_YOUR OBJECTIVE_
Restate word for word every line from the top of the data below down through the line that holds "Select the marble mockup with leaf shadow".

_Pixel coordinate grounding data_
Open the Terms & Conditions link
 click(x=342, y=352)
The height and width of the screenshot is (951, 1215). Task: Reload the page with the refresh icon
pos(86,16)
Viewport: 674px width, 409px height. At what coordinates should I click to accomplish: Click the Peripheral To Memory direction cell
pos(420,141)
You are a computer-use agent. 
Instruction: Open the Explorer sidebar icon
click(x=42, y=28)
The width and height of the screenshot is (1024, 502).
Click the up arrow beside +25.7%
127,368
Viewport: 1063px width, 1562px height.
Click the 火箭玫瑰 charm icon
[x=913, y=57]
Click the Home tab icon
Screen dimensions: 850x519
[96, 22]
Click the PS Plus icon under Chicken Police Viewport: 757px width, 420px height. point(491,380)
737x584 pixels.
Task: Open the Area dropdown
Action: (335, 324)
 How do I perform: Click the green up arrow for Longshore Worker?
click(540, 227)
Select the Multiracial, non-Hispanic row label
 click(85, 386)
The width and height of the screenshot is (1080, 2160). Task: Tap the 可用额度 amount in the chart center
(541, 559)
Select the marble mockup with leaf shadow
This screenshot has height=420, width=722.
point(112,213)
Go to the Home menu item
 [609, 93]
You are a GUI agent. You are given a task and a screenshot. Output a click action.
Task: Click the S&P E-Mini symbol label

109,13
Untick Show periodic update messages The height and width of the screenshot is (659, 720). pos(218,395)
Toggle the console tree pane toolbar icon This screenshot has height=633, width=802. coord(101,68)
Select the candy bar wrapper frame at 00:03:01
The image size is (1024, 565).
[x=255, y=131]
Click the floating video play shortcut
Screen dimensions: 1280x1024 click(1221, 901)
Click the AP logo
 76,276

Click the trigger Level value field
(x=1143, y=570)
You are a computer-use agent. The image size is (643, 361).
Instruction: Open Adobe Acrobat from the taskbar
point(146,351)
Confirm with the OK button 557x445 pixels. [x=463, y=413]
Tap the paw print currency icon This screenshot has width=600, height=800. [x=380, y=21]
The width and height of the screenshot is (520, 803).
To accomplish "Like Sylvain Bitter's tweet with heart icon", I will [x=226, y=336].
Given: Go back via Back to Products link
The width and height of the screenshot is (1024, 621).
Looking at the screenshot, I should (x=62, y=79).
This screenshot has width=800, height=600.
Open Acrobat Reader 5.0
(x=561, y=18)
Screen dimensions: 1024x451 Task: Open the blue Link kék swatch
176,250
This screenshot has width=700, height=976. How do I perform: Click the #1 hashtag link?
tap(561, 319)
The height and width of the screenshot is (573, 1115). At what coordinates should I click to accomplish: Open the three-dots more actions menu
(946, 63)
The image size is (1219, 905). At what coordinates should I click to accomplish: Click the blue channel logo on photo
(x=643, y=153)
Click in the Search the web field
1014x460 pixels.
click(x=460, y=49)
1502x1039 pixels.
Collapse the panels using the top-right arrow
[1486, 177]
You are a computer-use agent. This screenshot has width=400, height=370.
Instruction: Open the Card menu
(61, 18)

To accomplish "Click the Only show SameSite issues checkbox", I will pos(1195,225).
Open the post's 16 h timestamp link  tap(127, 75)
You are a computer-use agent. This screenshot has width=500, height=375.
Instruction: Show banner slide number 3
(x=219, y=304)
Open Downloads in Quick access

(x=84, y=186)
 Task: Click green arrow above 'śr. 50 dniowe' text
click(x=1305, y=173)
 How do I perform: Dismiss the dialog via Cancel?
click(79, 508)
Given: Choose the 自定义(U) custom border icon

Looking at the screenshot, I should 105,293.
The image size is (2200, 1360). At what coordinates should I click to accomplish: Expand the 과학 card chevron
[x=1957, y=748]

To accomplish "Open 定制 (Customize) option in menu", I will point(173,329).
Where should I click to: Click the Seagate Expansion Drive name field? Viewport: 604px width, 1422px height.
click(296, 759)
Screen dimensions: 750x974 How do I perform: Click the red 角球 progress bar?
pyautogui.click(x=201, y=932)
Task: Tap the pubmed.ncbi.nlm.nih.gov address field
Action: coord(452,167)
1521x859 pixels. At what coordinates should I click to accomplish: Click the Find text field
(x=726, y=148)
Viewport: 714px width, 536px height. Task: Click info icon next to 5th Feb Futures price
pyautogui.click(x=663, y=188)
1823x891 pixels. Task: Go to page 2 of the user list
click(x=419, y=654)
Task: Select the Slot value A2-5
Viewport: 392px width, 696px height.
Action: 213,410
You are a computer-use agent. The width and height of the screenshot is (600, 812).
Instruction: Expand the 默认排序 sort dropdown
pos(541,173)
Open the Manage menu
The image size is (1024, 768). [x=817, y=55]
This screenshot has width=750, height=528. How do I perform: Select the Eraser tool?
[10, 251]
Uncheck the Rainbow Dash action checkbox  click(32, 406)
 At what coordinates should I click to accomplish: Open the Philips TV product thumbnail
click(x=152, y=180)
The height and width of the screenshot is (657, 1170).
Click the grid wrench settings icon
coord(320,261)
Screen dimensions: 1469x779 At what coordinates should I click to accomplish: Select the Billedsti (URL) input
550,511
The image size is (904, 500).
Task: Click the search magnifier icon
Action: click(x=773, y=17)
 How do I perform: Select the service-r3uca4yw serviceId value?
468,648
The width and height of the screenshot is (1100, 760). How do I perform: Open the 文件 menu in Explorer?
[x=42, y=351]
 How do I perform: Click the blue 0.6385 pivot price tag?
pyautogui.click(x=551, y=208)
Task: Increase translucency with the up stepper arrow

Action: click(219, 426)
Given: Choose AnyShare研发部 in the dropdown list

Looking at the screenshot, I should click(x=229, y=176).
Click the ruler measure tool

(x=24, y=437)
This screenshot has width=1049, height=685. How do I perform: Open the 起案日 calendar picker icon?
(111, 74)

_TASK SOLUTION_
Open the Terms & Conditions link
 click(x=342, y=352)
The height and width of the screenshot is (951, 1215). Task: Reload the page with the refresh icon
pos(86,16)
Viewport: 674px width, 409px height. At what coordinates should I click to accomplish: Click the Peripheral To Memory direction cell
pos(420,141)
You are a computer-use agent. 
Instruction: Open the Explorer sidebar icon
click(x=42, y=28)
The width and height of the screenshot is (1024, 502).
Click the up arrow beside +25.7%
127,368
Viewport: 1063px width, 1562px height.
Click the 火箭玫瑰 charm icon
[x=913, y=57]
Click the Home tab icon
Screen dimensions: 850x519
[96, 22]
Click the PS Plus icon under Chicken Police Viewport: 757px width, 420px height. point(491,380)
737x584 pixels.
Task: Open the Area dropdown
Action: (335, 324)
 How do I perform: Click the green up arrow for Longshore Worker?
click(540, 227)
Select the Multiracial, non-Hispanic row label
 click(85, 386)
The width and height of the screenshot is (1080, 2160). Task: Tap the 可用额度 amount in the chart center
(541, 559)
Select the marble mockup with leaf shadow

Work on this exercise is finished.